** Opening AVAILABLE DATA block **

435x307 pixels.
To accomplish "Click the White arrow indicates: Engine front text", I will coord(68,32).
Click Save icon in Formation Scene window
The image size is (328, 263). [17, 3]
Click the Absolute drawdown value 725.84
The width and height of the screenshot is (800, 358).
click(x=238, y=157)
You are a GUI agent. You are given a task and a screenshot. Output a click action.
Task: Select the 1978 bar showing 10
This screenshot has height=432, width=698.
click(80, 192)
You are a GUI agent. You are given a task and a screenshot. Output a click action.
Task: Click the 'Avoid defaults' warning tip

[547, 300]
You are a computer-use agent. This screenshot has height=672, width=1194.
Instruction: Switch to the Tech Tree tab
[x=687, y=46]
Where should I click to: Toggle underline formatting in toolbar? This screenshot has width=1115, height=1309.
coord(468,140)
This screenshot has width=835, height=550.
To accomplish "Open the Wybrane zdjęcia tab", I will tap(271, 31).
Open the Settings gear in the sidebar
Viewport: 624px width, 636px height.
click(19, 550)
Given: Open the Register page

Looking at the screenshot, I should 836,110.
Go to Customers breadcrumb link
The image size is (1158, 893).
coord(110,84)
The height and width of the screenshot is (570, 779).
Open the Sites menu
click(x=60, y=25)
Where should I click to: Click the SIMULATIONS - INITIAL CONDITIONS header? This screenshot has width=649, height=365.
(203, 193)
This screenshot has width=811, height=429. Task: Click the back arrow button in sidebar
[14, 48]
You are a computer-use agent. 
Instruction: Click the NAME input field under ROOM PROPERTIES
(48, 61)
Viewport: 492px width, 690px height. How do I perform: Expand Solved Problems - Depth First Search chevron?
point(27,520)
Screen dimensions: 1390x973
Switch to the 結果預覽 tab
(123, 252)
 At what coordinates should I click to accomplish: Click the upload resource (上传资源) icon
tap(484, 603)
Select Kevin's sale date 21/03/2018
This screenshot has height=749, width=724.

** Closing AVAILABLE DATA block **

### WHAT TO WORK ON
Write out every line of the material again, exactly as it reads.

### EXERCISE RESPONSE
435x307 pixels.
To accomplish "Click the White arrow indicates: Engine front text", I will coord(68,32).
Click Save icon in Formation Scene window
The image size is (328, 263). [17, 3]
Click the Absolute drawdown value 725.84
The width and height of the screenshot is (800, 358).
click(x=238, y=157)
You are a GUI agent. You are given a task and a screenshot. Output a click action.
Task: Select the 1978 bar showing 10
This screenshot has height=432, width=698.
click(80, 192)
You are a GUI agent. You are given a task and a screenshot. Output a click action.
Task: Click the 'Avoid defaults' warning tip

[547, 300]
You are a computer-use agent. This screenshot has height=672, width=1194.
Instruction: Switch to the Tech Tree tab
[x=687, y=46]
Where should I click to: Toggle underline formatting in toolbar? This screenshot has width=1115, height=1309.
coord(468,140)
This screenshot has width=835, height=550.
To accomplish "Open the Wybrane zdjęcia tab", I will tap(271, 31).
Open the Settings gear in the sidebar
Viewport: 624px width, 636px height.
click(19, 550)
Given: Open the Register page

Looking at the screenshot, I should 836,110.
Go to Customers breadcrumb link
The image size is (1158, 893).
coord(110,84)
The height and width of the screenshot is (570, 779).
Open the Sites menu
click(x=60, y=25)
Where should I click to: Click the SIMULATIONS - INITIAL CONDITIONS header? This screenshot has width=649, height=365.
(203, 193)
This screenshot has width=811, height=429. Task: Click the back arrow button in sidebar
[14, 48]
You are a computer-use agent. 
Instruction: Click the NAME input field under ROOM PROPERTIES
(48, 61)
Viewport: 492px width, 690px height. How do I perform: Expand Solved Problems - Depth First Search chevron?
point(27,520)
Screen dimensions: 1390x973
Switch to the 結果預覽 tab
(123, 252)
 At what coordinates should I click to accomplish: Click the upload resource (上传资源) icon
tap(484, 603)
Select Kevin's sale date 21/03/2018
This screenshot has height=749, width=724.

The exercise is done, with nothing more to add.